If you’re a consumer who enjoys connecting as much of your technology as possible to your smartphone, this is great news because “Yay, a new frontier in convenience for home safety devices!” And if you’re a hacker with mischievous or outright malicious intent, this is great news because “Yay, a new frontier of wifi-connected home safety devices I can hack!”
In 2011, Nest released its successful Nest Thermostat, which has been credited with increasing energy efficiency by adjusting itself to its owners’ specific energy needs.
The forthcoming smoke alarm, called Nest Protect, is intended to solve a more serious problem with conventional smoke alarms, according to Nest co-founder Matt Rogers: due to smoke alarms’ tendency to do things like go off while people are cooking, or wake people up with annoying high-pitched chirp noises after the batteries run low in the middle of the night, people tend to disconnect their alarms or remove the batteries, so if there’s an actual fire the smoke alarm stays silent and the end result is who-knows how many preventable fire deaths each year. (If you’re wont to humblebrag, now would be a good time to frown, look confused and then say “Smoke alarms going off while cooking?
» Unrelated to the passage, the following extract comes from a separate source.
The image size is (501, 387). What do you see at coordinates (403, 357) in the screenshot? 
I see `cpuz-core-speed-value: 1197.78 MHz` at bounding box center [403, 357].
For all the many meals I’ve made, I’ve never heard of such a thing.”)
Like the Nest thermostat, Nest Protect can be monitored by a smartphone app, which will send alerts to your phone in the event that your battery runs low or the alarm goes off; in the latter case, it’ll also give you a button you can press to call 911.
Be careful
For anyone who decides to get a wifi-connected thermostat or smoke alarm, we offer the same warning we give to anyone with a wifi-controlled baby monitor, pacemaker, automobile or anything else connected to wifi: make sure your connection is well-guarded against hackers.
To offer just one cautionary tale, last August a Texas family reported that an anonymous somebody managed to hack into their home baby-monitoring system to watch and heckle their deaf daughter. Hackers breaking into your home smoke alarm might find fewer opportunities to outright spy on your family, but that’s the only good thing to be said about the scenario.